HIPAA requires organizations to protect electronic PHI through administrative, technical, and physical safeguards. Weak passwords, missing multifactor authentication, poor access controls, inadequate encryption, and a lack of audit logging can all increase the risk of a data breach.

7. Sharing PHI without proper authorization

Sending patient information to the wrong recipient, discussing PHI with unauthorized individuals, or disclosing more information than necessary can violate the HIPAA Privacy Rule. Organizations should establish clear procedures for when and how PHI may be shared.

To help you avoid these common mistakes, we've created a guide with seven ways to better protect PHI in HubSpot.

Move Forward With a Secure HubSpot Setup

Keeping PHI out of your CRM whenever possible reduces compliance risk and helps your teams to manage marketing, sales, and customer relationships without exposing sensitive patient data.

If your organization needs to store PHI in HubSpot, use the platform's HIPAA-supported features, execute a BAA, and apply the required security controls. Otherwise, keep PHI in your EHR or another HIPAA-compliant system and sync only the non-sensitive data your teams need.

Campaign Creators help healthcare organizations configure HubSpot to support compliance goals without adding unnecessary risk. If you want to build a secure CRM that supports your marketing and sales efforts, our team can help you create a HubSpot environment that fits your workflows and HIPAA requirements.

Frequently Asked Questions

Do all HubSpot plans support HIPAA compliance?

No, HIPAA support is available only on eligible Enterprise plans with Sensitive Data settings enabled and a Business Associate Agreement in place.

Does HubSpot automatically sign a Business Associate Agreement?

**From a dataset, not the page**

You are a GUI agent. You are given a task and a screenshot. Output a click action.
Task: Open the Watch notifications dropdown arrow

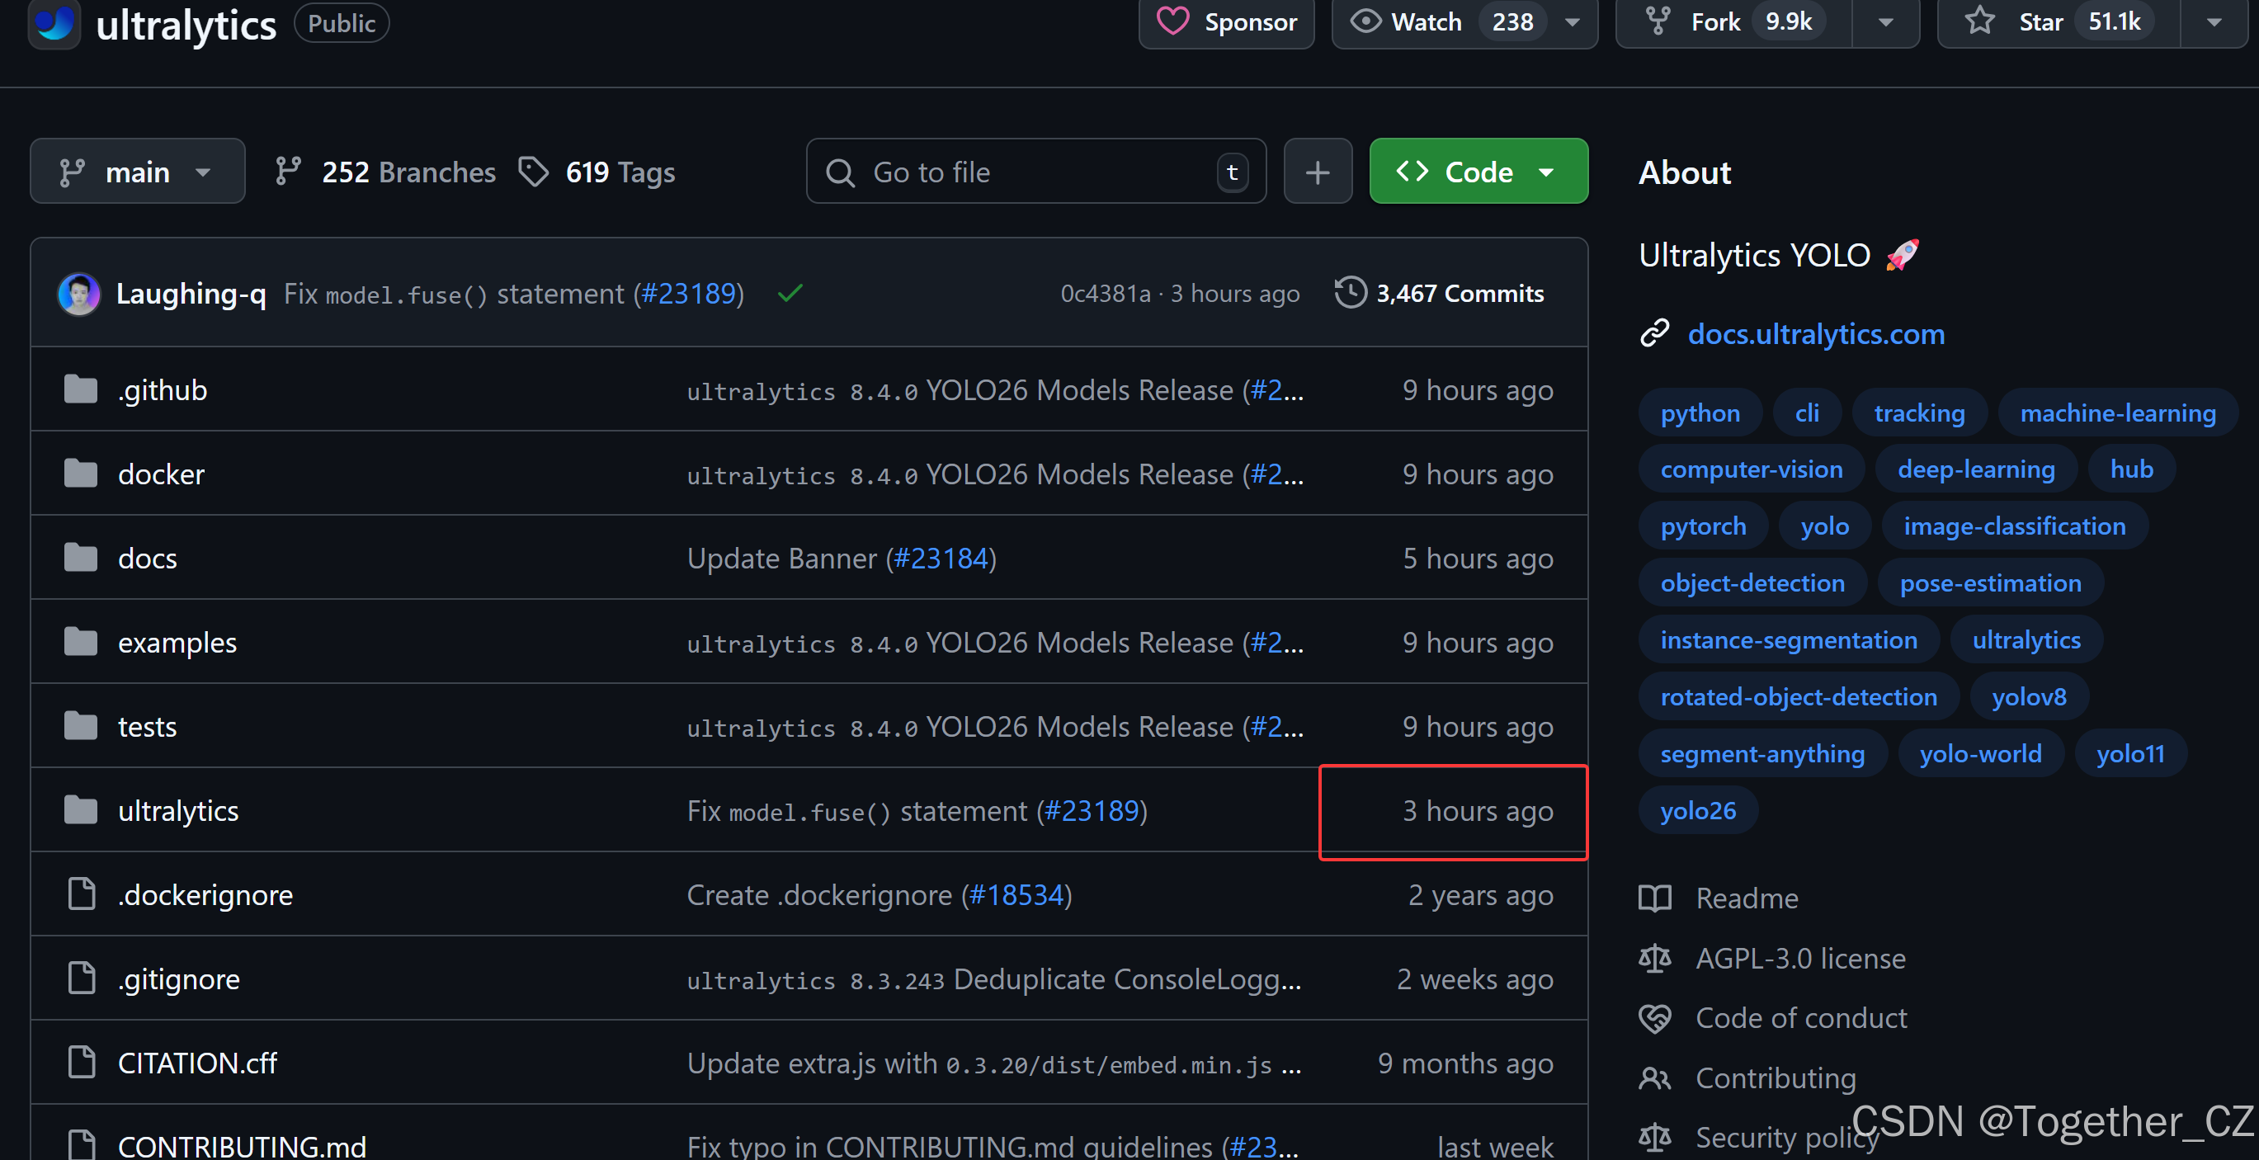pos(1573,22)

No, you must enable HIPAA-related Sensitive Data settings and accept HubSpot's Business Associate Agreement before storing PHI.

Can HubSpot AI tools process Protected Health Information?

No, you should not enter PHI into HubSpot AI prompts because the AI tools are not part of the platform's HIPAA-supported features.

How do you migrate PHI into HubSpot securely?

Migrate PHI only after enabling Sensitive Data settings, executing a BAA, and importing it into designated sensitive properties using supported methods.

Do third-party HubSpot integrations also need a BAA?

Yes, any third-party integration that handles PHI must support HIPAA compliance and provide its own Business Associate Agreement where required.

What security features does HubSpot provide for sensitive healthcare data?

HubSpot provides encryption, field-level permissions, audit logging, advanced authentication, and other security controls to help protect sensitive healthcare data.